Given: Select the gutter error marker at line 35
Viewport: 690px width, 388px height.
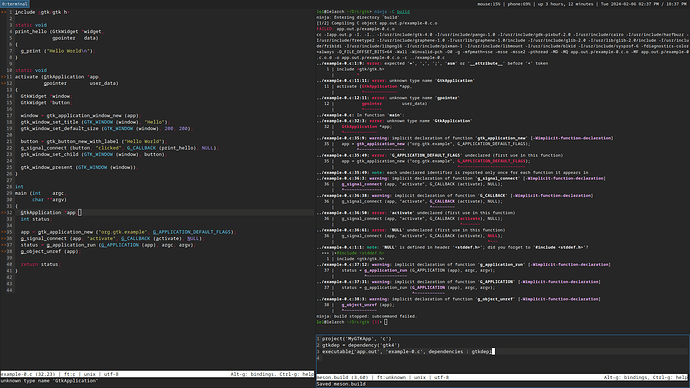Looking at the screenshot, I should coord(4,232).
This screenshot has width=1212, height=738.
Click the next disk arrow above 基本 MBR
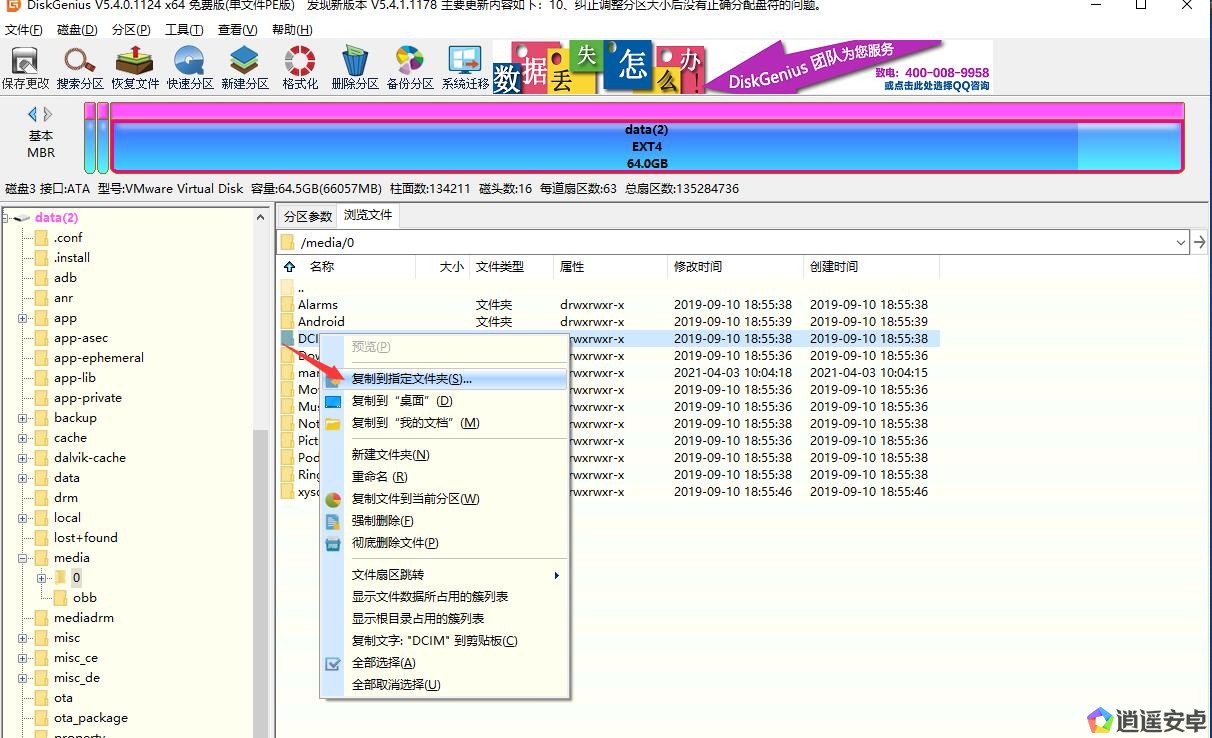(x=48, y=114)
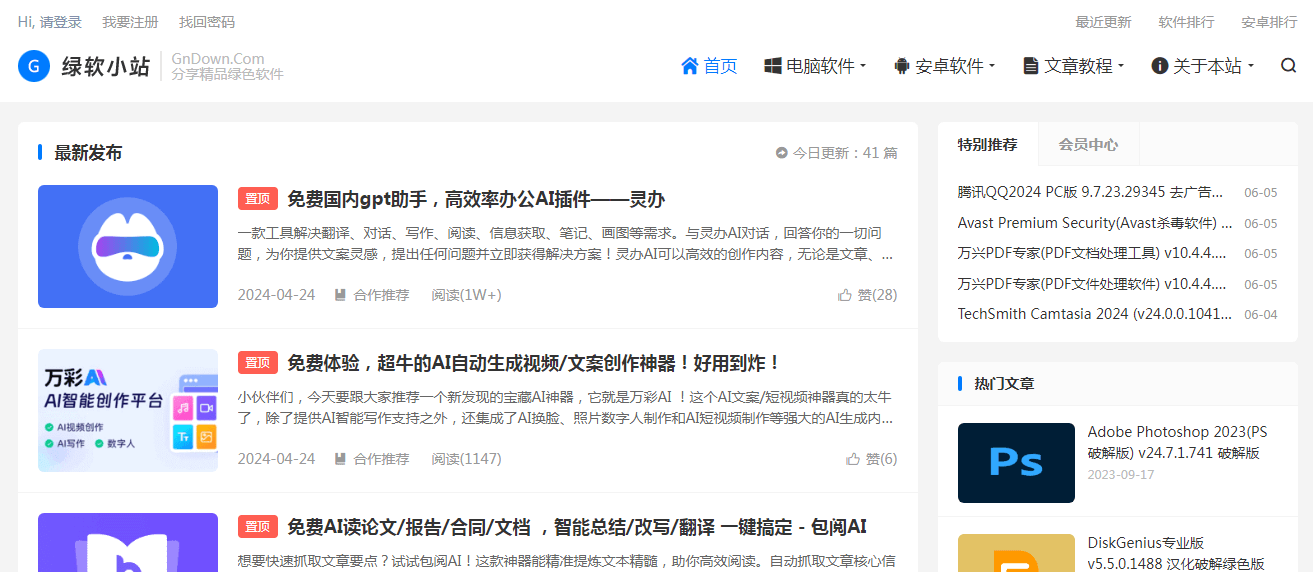The image size is (1313, 572).
Task: Open the 腾讯QQ2024 PC版 recommended entry
Action: coord(1090,192)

| What the exercise asks |
The lines from the one with "This screenshot has width=1212, height=738." to the end of the data above should be retyped exactly, both ends included, and pictures are to be left out.

| Reply |
This screenshot has width=1212, height=738.
Click the next disk arrow above 基本 MBR
(x=48, y=114)
The image size is (1313, 572).
Task: Open the 腾讯QQ2024 PC版 recommended entry
Action: coord(1090,192)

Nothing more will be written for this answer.